Please note that past performance is not indicative of future results. It’s essential to assess your investment objectives, risk tolerance, and investment horizon before making decisions. Consulting with a financial advisor can provide personalized guidance tailored to your financial goals.
Things to know Before Investing in Equity Funds
Investing in equity funds can be a great way to grow wealth, but it also comes with risks. Here are some key factors to consider before investing:
1. Investment Goals & Time Horizon
- Are you investing for long-term wealth creation, retirement, or short-term gains?
- Equity funds perform best over 5+ years; short-term investors should reconsider.
2. Risk Tolerance
- Equity funds can be volatile; market fluctuations are common.
- Large-cap funds are relatively stable, while mid-cap & small-cap funds are riskier but offer higher growth potential.
- Assess your ability to handle market downturns before investing.
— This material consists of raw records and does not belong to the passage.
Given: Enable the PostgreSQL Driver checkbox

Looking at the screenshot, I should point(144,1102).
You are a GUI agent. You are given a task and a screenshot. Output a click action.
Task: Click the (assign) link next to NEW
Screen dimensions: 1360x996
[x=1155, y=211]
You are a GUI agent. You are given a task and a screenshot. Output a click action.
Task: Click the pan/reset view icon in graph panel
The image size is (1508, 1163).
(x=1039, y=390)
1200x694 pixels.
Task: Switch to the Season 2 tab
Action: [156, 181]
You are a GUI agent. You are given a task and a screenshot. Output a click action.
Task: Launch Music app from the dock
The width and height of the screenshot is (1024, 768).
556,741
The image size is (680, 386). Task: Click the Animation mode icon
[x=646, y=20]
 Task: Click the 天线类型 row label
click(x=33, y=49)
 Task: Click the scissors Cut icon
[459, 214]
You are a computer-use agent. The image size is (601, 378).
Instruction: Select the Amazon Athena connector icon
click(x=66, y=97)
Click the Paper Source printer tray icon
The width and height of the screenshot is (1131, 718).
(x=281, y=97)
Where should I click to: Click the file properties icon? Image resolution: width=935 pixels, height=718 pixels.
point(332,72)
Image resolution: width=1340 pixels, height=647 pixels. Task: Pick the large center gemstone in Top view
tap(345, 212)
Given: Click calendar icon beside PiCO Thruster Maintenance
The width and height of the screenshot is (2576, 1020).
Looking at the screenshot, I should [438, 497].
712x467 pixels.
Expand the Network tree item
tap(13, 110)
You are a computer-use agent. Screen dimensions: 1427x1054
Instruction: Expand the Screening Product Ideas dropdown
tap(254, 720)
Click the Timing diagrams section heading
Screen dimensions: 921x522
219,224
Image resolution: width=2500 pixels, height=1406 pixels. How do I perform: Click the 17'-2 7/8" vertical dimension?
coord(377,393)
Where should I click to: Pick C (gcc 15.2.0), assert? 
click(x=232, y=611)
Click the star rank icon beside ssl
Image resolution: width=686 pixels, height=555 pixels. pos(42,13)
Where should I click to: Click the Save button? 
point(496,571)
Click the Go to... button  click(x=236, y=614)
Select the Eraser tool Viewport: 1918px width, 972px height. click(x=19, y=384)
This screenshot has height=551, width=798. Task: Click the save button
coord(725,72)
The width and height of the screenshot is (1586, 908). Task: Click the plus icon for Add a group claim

3. Fund Type & Investment Strategy
- Choose between large-cap, mid-cap, small-cap, sectoral, or thematic funds based on your risk appetite.
- Growth funds aim for high returns, while value funds focus on undervalued stocks.
4. Expense Ratio & Fees
- Expense ratio is the annual fee charged by the fund for management; lower is better.
- Exit load is a penalty if you redeem units before a certain period.
5. Past Performance & Fund Manager Expertise
- Past returns do not guarantee future success, but they indicate how well the fund performs in different market conditions.
- A strong fund manager with a good track record can make a significant difference.
6. Diversification & Asset Allocation
- A well-diversified portfolio (across different sectors & market caps) reduces risk.
- Avoid putting all money into a single fund or sector.
7. Tax Implications
- Short-term capital gains (STCG): 15% tax if sold within one year.
- Long-term capital gains (LTCG): 10% tax if gains exceed ₹1 lakh in a financial year.
8. SIP vs. Lump Sum Investment
- Systematic Investment Plan (SIP): Invests small amounts regularly, reducing market timing risks.
- Lump Sum Investment: Suitable if markets are undervalued or for long-term holding.
9. Market Conditions & Economic Factors
- Keep an eye on interest rates, inflation, and global market trends.
- Investing during market downturns may provide better entry points.
10. Exit Strategy & Liquidity
- Have a clear exit strategy; equity funds are liquid but may incur exit loads if redeemed early.
- Ensure your investment aligns with financial goals to avoid panic selling.
According to SEBI, funds which invest minimum 60% of its total assets in equity & equity related instruments are referred as equity mutual funds. Best equity funds which are the top rated equity funds giving better returns as compared to the other funds in the same category within a defined time period.